### EXERCISE DATA

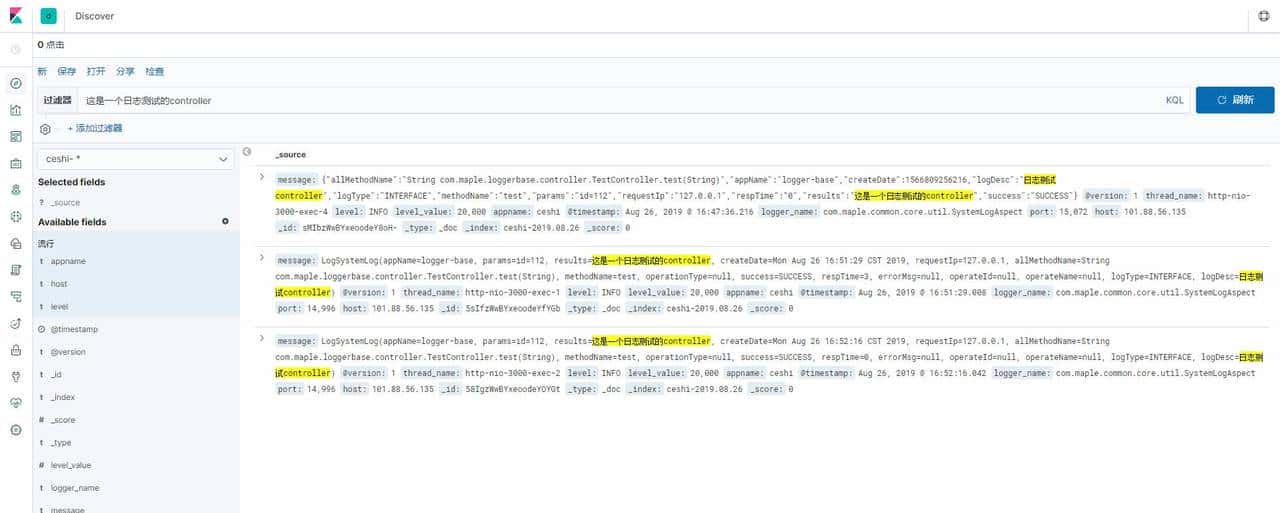
Task: Open the ceshi-* index pattern dropdown
Action: (135, 159)
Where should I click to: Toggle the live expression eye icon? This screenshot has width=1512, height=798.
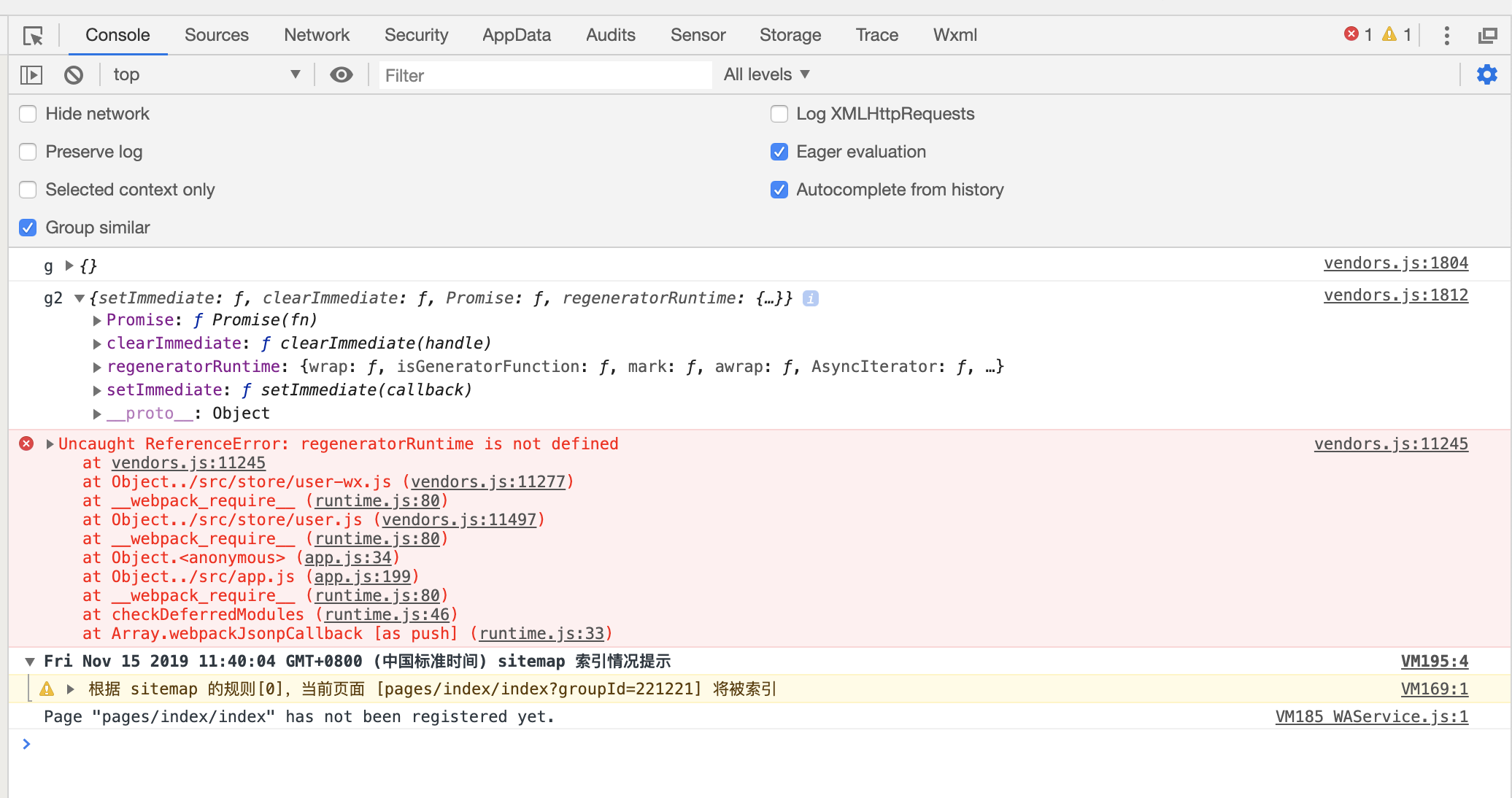click(341, 75)
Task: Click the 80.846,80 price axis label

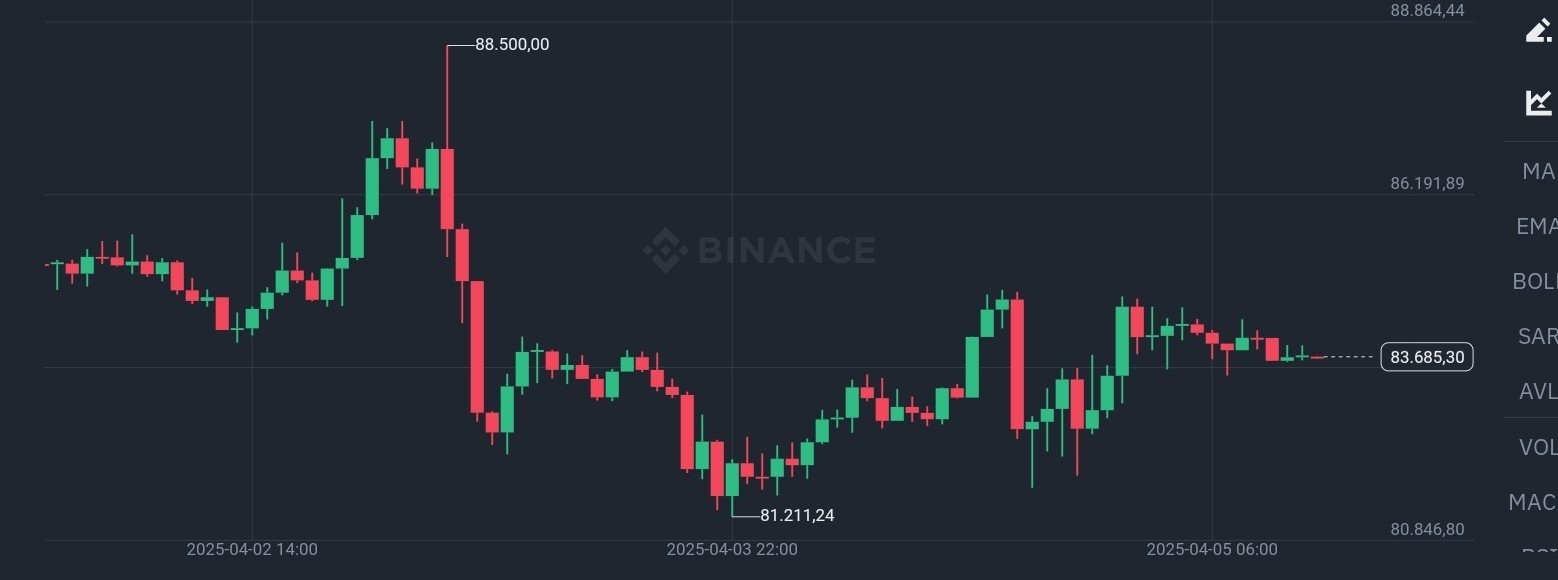Action: coord(1427,529)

######

AIM:
Give back all of the items above word for word, but leave out the pictures.

OUTPUT OF THE EXERCISE:
Task: Open the ceshi-* index pattern dropdown
Action: (135, 159)
Where should I click to: Toggle the live expression eye icon? This screenshot has width=1512, height=798.
click(341, 75)
Task: Click the 80.846,80 price axis label

Action: coord(1427,529)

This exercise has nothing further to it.